>> start SOURCE DOCUMENT
Okay, some more clues after more testing.

They genuinely get stuck. They won't move, and they're stuck in a meleeing rotation. The reason they seem stuck rather than meleeing is because they're generally out of range, and they're also stuck in orientation so even if a mob is in melee range but behind them, they'll just stand there.

For some reason, even after combat they continue to be stuck in place for a while. Perhaps they're simply stuck in a loop, unaware combat has ended - perhaps they believe they're in combat for another reason, or perhaps it's an across-the-board glitch with movement code. They will appear to be out of combat (sheathed staff and all) but will not even with a corpse in range. Nothing to do with loot codes; after getting 'unstuck' they will first follow then proceed to loot the corpse.

blueboy commented 12 years ago

Hi,

I think I might know what is causing the apparent lockup during combat. I know, your going to blow this idea out of the water, by saying you don't use it --- Combat Delay. It seems to me that this feature only has worth in attacking a single target. If the bots delay for every target in a mob, you can quickly see that the will become useless. I'm currently seeing whether I can aggravate this issue by setting large delay for each bot. If this is the cause, I propose to measure the size of the mob (m_attackerInfo) and only allow a delay in combat, if it's a single target i.e. m_attackerInfo.size() < 1

Interested in your comments

kennumen commented 12 years ago

That sounds as good a place to start as any. In a way, they are being 'delayed'. It's a bit strange it would only affect spellcasters (a healer who only uses the staff is thus not affected), but at this point we're well past strange ;)
>> end SOURCE DOCUMENT
>> start RAW DATA
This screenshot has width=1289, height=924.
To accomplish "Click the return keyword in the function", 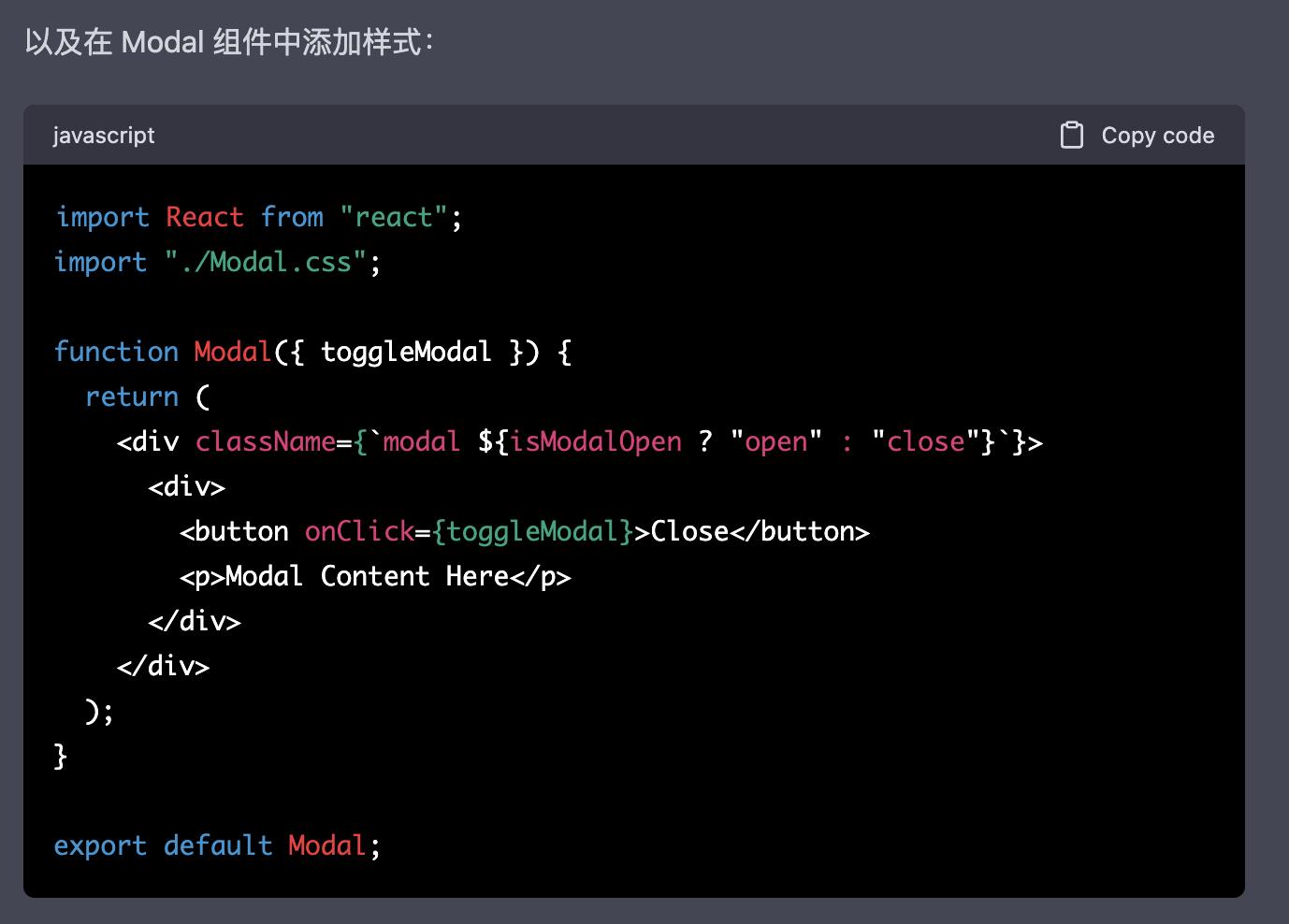I will (x=131, y=397).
>> end RAW DATA
* **YOUR TASKS**
1) In the thread about bots stuck in combat, which feature does blueboy suspect is behind the apparent lockup?
2) Write a continuation of the thread about bots stuck in combat, picking up after its final sentence.

* **ANSWERS TO THE EXERCISES**
1) Combat Delay.

2)
Okay, I think we'll be talking next to each other with the use of 'mob'. AFAIK in WoW terminology a mob is a single PvE target (it doesn't make sense but keep in mind not all 10+ million players use english as a first language). For clarity in this post I'll use target and targets to differentiate, rather than the obviously ambiguous 'mob'.

Combat Delay should not only be used when the group of targets consists of one target. That could cause logical problems anyway. I can see a check like that failing on a group of 3, but when that group is whittled down to 1 target have it kick in. And a few other problems. What I propose is we redefine 'combat' in a way unlike what we use for 'FirstCombatManeuver'. This function 'resets' each time it acquires a new target. What we need for combat delay is a 'just started combat' rather than 'switched target' check, so that it always runs on the first target whether the group of targets is 1, 5, or 1 + aggro (during combat) + aggro + aggro.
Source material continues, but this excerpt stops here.